Transcription task. Write out each entry verbatim and exclude any image.
BEGIN Provided data
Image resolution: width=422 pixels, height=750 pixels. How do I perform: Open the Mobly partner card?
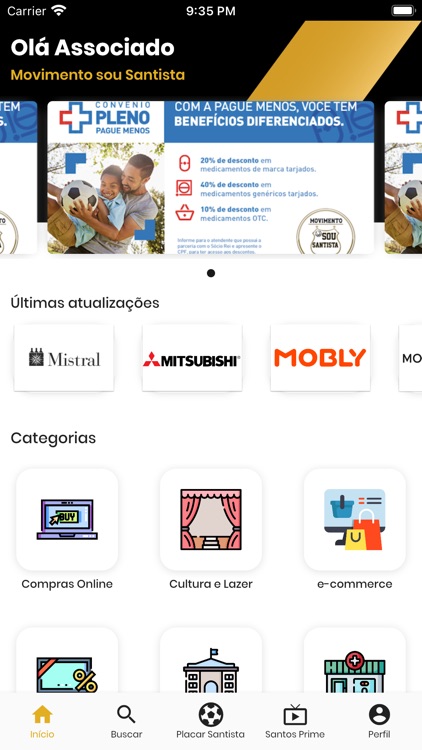click(x=321, y=358)
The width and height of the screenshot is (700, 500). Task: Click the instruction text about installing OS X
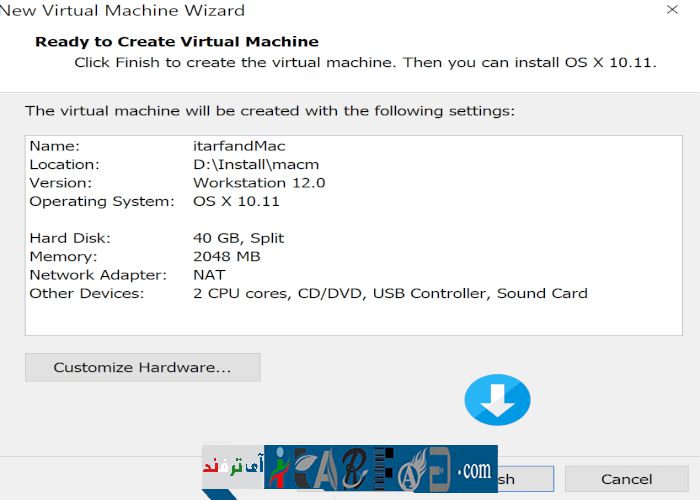pyautogui.click(x=365, y=62)
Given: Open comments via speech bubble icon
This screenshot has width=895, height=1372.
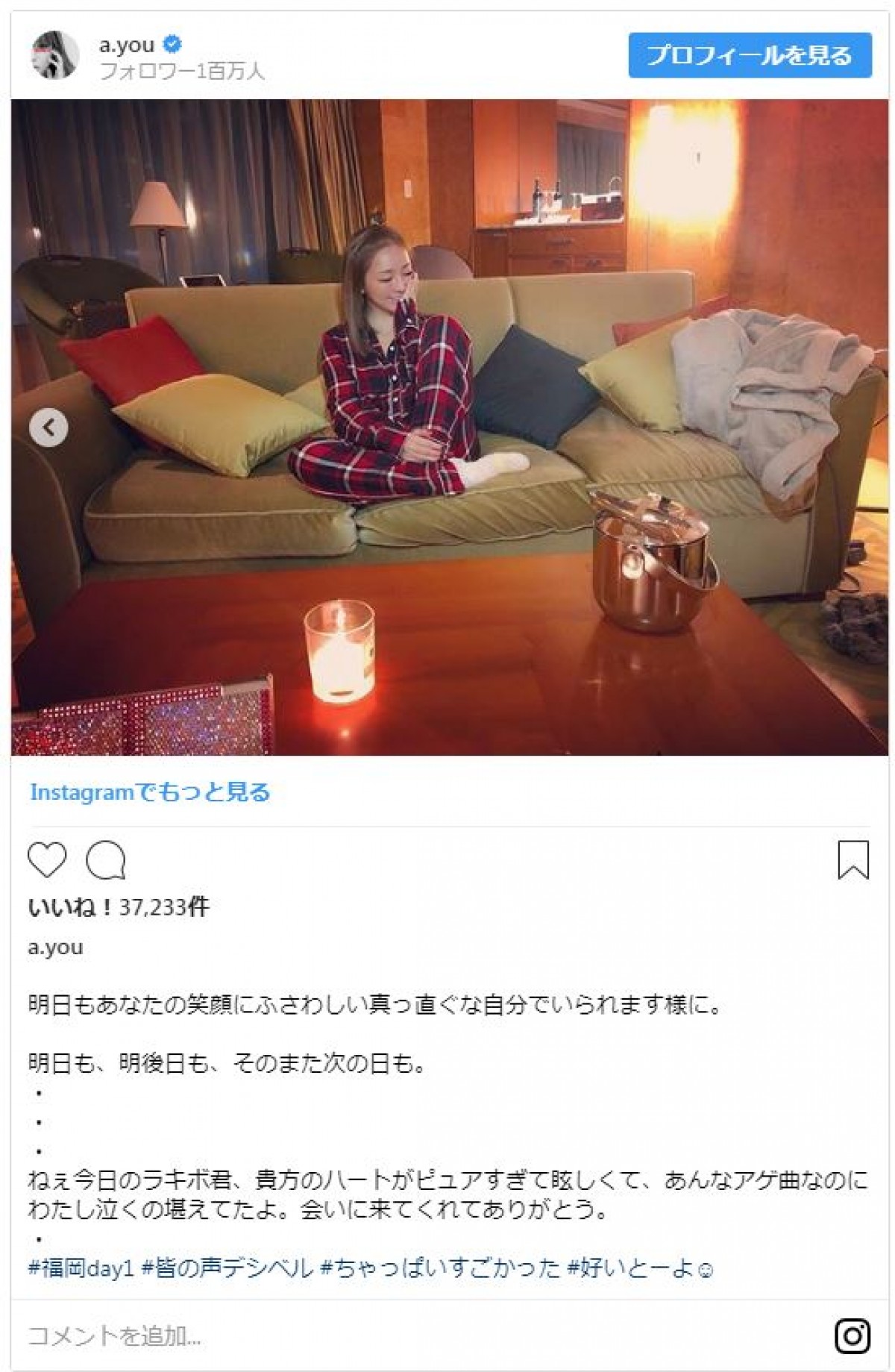Looking at the screenshot, I should 106,860.
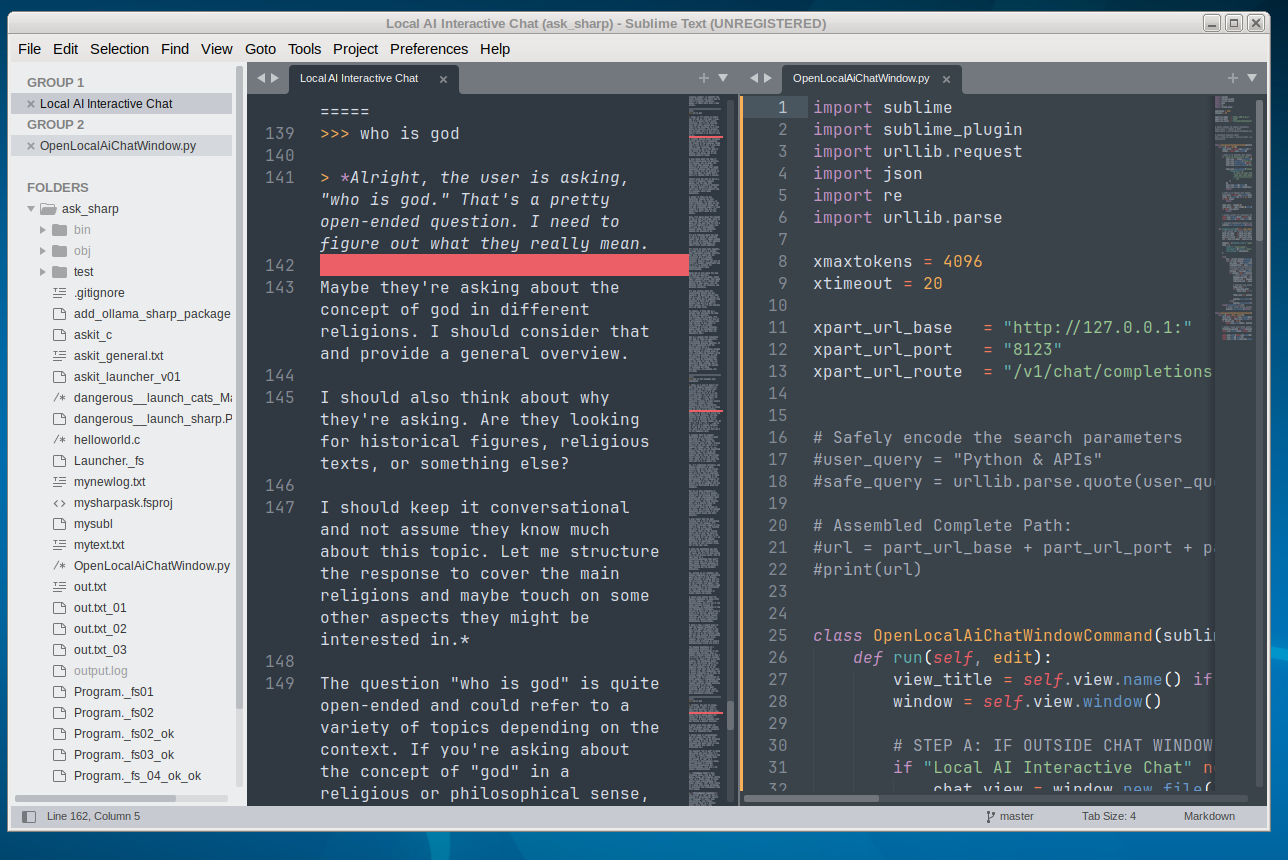1288x860 pixels.
Task: Close OpenLocalAiChatWindow.py in sidebar Group 2
Action: 31,146
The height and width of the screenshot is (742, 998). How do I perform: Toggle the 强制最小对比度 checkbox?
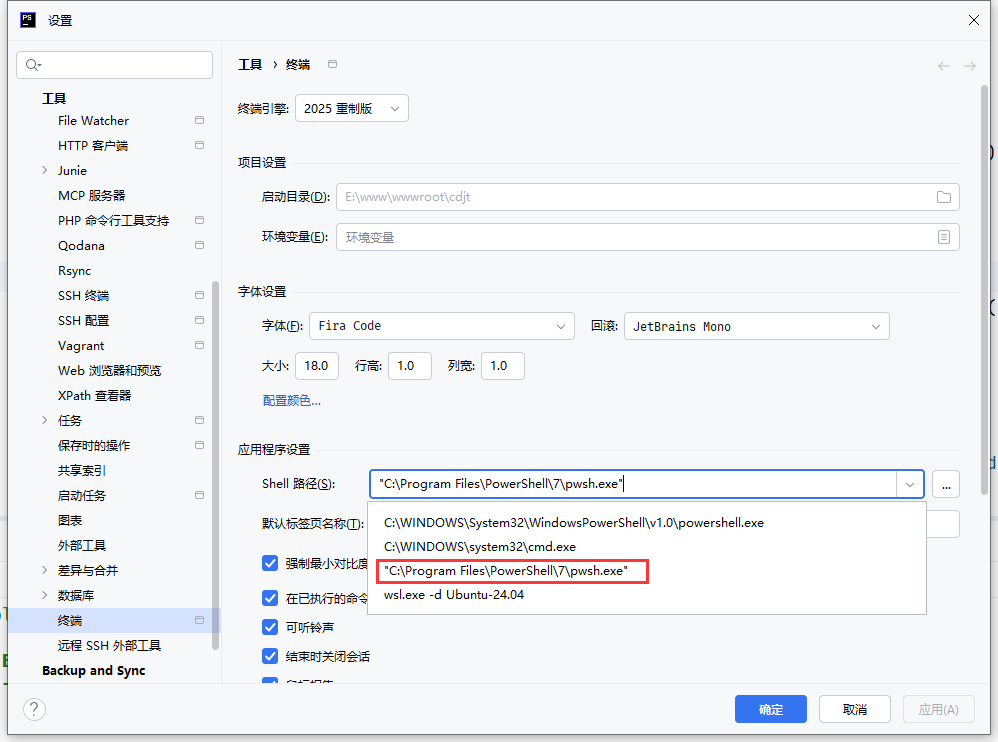point(270,563)
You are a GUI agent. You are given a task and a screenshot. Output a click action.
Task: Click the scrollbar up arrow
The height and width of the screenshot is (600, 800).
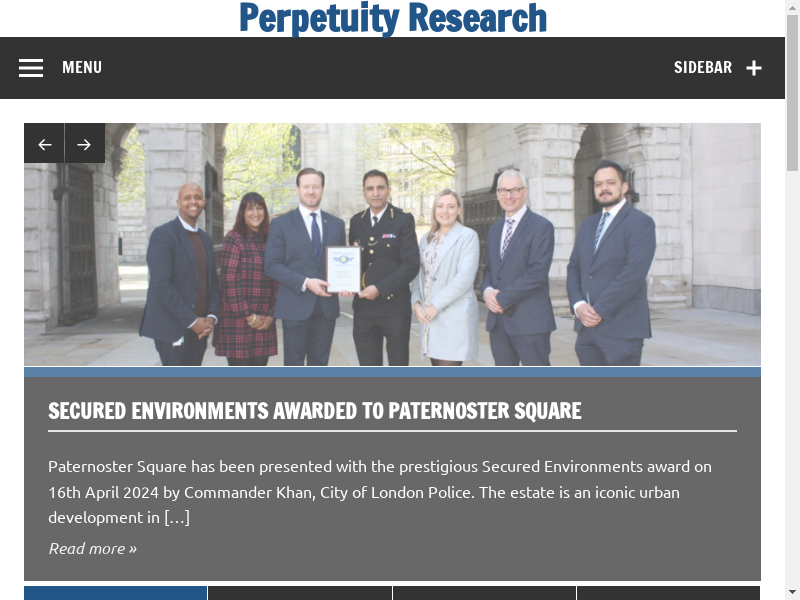coord(792,9)
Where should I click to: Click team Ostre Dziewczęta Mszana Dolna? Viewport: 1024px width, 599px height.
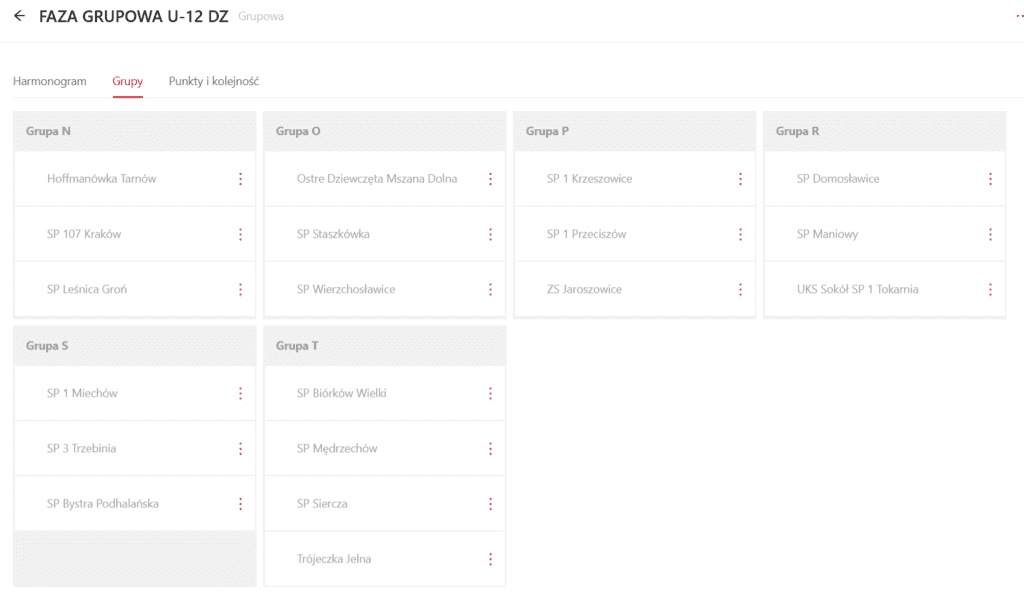(x=377, y=179)
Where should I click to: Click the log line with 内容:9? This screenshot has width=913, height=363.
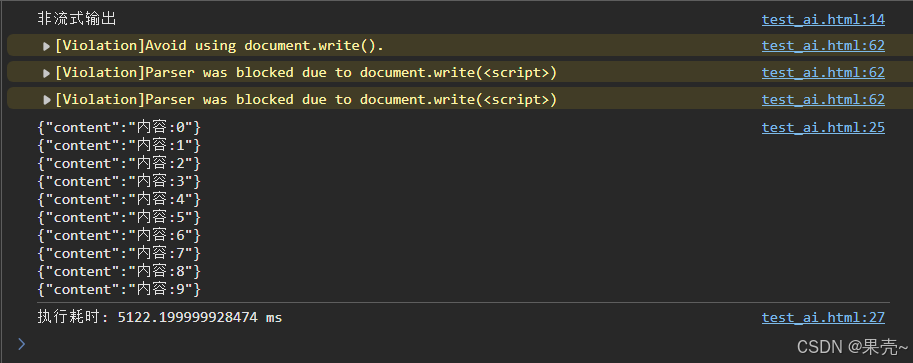119,290
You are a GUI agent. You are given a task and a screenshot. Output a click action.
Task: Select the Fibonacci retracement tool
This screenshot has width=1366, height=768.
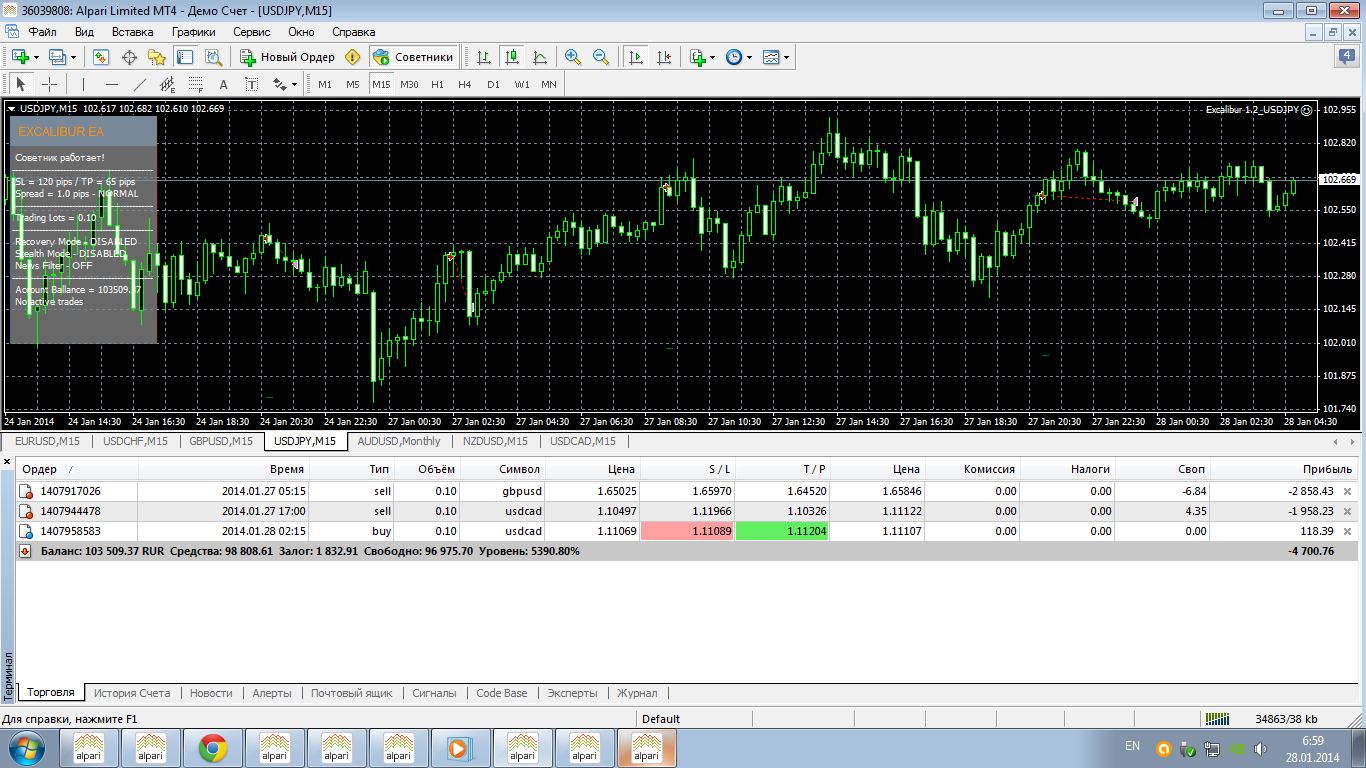(x=196, y=84)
END Provided data
**Result below**.
Image resolution: width=422 pixels, height=750 pixels. How do I perform: Open the Mobly partner card?
click(x=321, y=358)
The width and height of the screenshot is (700, 500). Task: Click the instruction text about installing OS X
pyautogui.click(x=365, y=62)
Given: Open comments via speech bubble icon
This screenshot has width=895, height=1372.
Looking at the screenshot, I should 106,860.
1288x860 pixels.
Task: Close OpenLocalAiChatWindow.py in sidebar Group 2
Action: 31,146
The height and width of the screenshot is (742, 998). How do I perform: Toggle the 强制最小对比度 checkbox?
point(270,563)
You are a GUI agent. You are given a task and a screenshot. Output a click action.
Task: Click the scrollbar up arrow
The height and width of the screenshot is (600, 800).
coord(792,9)
Where should I click to: Click team Ostre Dziewczęta Mszana Dolna? Viewport: 1024px width, 599px height.
(x=377, y=179)
Where should I click to: Click the log line with 内容:9? This screenshot has width=913, height=363.
119,290
You are a GUI agent. You are given a task and a screenshot. Output a click action.
Task: Select the Fibonacci retracement tool
This screenshot has width=1366, height=768.
(x=196, y=84)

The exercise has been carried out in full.